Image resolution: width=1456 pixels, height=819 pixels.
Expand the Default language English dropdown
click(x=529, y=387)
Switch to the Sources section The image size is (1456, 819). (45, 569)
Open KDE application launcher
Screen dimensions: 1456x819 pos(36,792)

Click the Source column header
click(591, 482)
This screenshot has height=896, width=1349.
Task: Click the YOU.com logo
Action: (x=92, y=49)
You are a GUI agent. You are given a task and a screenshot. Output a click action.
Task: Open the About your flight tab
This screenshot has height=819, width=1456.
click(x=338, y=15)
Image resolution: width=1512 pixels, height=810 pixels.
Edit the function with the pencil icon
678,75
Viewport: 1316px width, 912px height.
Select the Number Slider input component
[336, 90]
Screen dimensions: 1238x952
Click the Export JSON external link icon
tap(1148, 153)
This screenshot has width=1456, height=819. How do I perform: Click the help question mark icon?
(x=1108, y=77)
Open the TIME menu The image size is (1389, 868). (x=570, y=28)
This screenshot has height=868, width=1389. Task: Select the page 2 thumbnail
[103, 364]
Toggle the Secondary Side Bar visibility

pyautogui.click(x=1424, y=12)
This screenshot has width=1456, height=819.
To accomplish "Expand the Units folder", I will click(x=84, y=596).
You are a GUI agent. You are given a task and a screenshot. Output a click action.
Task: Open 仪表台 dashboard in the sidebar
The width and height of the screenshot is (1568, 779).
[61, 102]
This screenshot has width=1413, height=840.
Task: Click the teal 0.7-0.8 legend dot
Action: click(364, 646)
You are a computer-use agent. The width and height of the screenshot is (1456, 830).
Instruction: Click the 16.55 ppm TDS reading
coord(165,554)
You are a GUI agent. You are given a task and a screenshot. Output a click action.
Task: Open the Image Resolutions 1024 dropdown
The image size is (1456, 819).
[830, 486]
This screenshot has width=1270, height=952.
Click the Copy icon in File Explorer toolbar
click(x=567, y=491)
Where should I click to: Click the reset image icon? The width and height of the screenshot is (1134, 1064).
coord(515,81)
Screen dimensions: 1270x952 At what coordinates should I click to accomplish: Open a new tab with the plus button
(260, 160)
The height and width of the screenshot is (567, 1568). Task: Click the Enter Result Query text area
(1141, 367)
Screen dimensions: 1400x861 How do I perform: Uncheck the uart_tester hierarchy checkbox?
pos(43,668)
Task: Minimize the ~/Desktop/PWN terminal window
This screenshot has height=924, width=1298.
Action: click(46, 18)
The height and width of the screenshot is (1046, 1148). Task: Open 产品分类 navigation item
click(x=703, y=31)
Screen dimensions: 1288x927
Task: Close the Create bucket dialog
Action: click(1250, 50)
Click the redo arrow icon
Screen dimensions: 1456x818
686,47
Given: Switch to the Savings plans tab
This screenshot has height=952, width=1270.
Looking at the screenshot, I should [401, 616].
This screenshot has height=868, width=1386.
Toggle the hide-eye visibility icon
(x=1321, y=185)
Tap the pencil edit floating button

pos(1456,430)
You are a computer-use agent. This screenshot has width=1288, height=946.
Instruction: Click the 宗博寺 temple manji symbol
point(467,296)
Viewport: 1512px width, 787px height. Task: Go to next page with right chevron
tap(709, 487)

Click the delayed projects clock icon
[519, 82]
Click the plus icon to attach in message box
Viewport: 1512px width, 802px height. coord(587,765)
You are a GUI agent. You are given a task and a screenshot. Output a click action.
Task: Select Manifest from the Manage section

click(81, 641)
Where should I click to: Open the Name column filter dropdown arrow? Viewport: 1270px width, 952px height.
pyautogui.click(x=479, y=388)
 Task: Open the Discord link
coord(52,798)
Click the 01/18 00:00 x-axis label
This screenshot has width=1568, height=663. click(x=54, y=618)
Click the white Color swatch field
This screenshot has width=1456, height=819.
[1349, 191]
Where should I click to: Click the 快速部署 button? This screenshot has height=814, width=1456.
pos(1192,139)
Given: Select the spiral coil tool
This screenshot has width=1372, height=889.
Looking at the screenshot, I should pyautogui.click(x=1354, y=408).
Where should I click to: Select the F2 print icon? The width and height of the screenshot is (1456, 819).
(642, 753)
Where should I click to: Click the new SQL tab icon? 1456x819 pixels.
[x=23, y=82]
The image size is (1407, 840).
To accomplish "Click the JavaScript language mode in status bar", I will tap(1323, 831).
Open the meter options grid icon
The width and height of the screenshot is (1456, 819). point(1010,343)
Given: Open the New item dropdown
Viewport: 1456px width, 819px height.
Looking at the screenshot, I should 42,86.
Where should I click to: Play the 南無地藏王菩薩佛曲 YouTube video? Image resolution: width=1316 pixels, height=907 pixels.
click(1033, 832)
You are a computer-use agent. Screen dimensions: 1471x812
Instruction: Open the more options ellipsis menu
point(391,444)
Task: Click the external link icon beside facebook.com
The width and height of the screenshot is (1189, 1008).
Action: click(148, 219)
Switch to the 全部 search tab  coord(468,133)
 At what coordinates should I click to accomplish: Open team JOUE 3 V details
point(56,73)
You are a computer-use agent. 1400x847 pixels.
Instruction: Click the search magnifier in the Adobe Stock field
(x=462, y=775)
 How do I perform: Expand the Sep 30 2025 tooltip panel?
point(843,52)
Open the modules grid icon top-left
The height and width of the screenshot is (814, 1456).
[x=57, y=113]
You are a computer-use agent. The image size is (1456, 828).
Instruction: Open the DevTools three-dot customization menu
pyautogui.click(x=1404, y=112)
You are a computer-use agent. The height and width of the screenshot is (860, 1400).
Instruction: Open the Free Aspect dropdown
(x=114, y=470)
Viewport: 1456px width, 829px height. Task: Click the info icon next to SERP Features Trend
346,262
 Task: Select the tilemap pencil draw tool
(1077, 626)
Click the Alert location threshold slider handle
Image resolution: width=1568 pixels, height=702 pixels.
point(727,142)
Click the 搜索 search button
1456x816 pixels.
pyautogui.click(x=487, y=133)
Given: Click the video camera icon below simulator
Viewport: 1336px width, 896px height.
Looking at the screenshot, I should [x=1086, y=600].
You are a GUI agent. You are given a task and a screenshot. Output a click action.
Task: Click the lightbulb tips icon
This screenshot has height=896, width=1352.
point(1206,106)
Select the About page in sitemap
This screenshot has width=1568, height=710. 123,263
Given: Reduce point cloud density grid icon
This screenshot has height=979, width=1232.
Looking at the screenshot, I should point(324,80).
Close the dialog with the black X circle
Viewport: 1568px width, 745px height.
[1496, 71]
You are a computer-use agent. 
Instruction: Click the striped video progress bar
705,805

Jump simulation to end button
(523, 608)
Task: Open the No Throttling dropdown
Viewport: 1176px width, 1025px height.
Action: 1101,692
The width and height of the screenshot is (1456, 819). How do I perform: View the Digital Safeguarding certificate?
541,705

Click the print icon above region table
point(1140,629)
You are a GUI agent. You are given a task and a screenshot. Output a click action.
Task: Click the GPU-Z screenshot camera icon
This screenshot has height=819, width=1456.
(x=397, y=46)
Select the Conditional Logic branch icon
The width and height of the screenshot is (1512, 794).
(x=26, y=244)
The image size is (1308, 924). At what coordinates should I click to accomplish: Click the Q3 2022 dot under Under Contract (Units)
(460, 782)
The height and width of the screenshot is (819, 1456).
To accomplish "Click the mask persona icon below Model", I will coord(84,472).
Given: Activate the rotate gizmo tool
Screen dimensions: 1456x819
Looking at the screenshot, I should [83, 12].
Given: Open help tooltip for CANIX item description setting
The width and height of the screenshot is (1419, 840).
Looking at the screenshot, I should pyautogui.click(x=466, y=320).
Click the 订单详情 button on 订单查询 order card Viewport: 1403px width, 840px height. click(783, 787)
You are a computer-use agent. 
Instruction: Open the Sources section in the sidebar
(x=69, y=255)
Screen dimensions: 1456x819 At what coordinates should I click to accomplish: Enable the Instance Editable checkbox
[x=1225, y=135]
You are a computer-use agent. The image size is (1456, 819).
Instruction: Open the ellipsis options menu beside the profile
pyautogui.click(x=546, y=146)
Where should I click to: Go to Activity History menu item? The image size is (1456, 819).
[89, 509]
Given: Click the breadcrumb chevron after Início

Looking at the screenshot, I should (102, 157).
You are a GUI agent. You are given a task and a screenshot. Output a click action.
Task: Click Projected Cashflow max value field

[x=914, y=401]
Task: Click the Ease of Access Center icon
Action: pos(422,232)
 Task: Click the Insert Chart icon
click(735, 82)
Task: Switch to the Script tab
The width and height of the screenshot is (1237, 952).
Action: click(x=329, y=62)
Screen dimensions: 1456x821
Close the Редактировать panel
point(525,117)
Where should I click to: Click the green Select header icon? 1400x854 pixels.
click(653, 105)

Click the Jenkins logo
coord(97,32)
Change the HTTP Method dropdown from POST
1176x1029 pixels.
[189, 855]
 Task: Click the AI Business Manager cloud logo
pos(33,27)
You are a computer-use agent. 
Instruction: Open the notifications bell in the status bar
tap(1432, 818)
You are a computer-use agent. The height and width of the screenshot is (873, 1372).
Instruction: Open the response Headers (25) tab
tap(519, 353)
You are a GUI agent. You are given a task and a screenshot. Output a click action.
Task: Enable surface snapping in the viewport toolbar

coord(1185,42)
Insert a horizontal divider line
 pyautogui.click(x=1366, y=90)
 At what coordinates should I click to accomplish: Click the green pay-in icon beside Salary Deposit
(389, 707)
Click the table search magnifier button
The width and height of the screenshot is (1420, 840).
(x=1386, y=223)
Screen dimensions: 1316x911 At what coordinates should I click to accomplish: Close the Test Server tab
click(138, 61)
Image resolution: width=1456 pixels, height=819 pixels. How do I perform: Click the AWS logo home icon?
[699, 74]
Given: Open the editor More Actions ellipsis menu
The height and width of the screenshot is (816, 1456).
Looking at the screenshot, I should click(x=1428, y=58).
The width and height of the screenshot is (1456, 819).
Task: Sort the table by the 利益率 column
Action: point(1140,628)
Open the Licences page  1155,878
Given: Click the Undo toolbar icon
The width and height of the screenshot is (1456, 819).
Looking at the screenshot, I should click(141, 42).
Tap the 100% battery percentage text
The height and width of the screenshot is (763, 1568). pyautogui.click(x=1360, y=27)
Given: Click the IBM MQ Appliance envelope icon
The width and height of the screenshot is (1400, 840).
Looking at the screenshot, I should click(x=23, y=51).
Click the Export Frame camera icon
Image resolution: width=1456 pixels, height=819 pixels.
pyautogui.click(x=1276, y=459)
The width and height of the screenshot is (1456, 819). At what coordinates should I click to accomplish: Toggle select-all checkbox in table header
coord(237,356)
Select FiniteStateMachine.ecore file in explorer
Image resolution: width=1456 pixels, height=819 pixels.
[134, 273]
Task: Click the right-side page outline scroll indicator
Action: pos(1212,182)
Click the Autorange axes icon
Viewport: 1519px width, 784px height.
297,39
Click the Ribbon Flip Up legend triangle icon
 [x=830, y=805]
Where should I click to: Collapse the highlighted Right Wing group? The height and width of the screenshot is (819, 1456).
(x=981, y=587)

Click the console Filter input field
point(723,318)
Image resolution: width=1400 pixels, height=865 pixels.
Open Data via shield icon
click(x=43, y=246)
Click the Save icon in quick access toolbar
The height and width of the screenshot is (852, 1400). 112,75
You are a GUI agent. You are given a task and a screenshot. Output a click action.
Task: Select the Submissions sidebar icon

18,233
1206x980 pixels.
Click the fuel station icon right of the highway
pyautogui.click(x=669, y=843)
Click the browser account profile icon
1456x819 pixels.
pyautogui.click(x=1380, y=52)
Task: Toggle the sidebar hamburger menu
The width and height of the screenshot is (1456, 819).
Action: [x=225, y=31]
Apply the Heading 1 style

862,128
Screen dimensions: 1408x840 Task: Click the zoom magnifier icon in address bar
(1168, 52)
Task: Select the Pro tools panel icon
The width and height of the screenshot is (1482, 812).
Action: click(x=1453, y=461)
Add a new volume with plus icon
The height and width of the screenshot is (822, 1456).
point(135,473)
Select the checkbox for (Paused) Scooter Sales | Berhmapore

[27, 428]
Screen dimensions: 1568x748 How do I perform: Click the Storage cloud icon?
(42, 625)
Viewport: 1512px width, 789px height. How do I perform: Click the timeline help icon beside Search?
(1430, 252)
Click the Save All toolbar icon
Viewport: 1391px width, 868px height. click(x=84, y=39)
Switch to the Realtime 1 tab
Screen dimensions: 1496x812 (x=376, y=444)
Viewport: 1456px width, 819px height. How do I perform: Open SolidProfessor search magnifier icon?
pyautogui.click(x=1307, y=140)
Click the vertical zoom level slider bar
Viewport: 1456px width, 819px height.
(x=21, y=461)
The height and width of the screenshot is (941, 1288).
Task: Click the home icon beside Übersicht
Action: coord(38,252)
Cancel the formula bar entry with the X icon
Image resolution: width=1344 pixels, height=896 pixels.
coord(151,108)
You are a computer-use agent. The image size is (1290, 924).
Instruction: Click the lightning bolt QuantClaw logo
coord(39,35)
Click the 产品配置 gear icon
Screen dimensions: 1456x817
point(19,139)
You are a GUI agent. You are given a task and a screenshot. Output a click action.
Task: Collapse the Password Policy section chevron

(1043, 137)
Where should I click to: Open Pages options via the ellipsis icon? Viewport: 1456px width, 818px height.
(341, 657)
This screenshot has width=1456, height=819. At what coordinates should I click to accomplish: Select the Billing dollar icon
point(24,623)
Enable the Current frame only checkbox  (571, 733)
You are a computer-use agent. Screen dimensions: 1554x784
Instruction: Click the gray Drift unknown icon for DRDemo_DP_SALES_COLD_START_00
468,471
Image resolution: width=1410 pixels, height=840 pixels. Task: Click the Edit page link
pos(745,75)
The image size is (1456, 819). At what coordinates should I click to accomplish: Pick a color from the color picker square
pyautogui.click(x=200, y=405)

#####

> [Work instructions] Take from the material above the lines running from the one with "Task: Select the tilemap pencil draw tool" through the one with "Task: Open the No Throttling dropdown", and repeat them exactly, with nothing else.

> [Answer box]
 Task: Select the tilemap pencil draw tool
(1077, 626)
Click the Alert location threshold slider handle
Image resolution: width=1568 pixels, height=702 pixels.
point(727,142)
Click the 搜索 search button
1456x816 pixels.
pyautogui.click(x=487, y=133)
Given: Click the video camera icon below simulator
Viewport: 1336px width, 896px height.
Looking at the screenshot, I should [x=1086, y=600].
You are a GUI agent. You are given a task and a screenshot. Output a click action.
Task: Click the lightbulb tips icon
This screenshot has height=896, width=1352.
point(1206,106)
Select the About page in sitemap
This screenshot has width=1568, height=710. 123,263
Given: Reduce point cloud density grid icon
This screenshot has height=979, width=1232.
Looking at the screenshot, I should point(324,80).
Close the dialog with the black X circle
Viewport: 1568px width, 745px height.
[1496, 71]
You are a computer-use agent. 
Instruction: Click the striped video progress bar
705,805

Jump simulation to end button
(523, 608)
Task: Open the No Throttling dropdown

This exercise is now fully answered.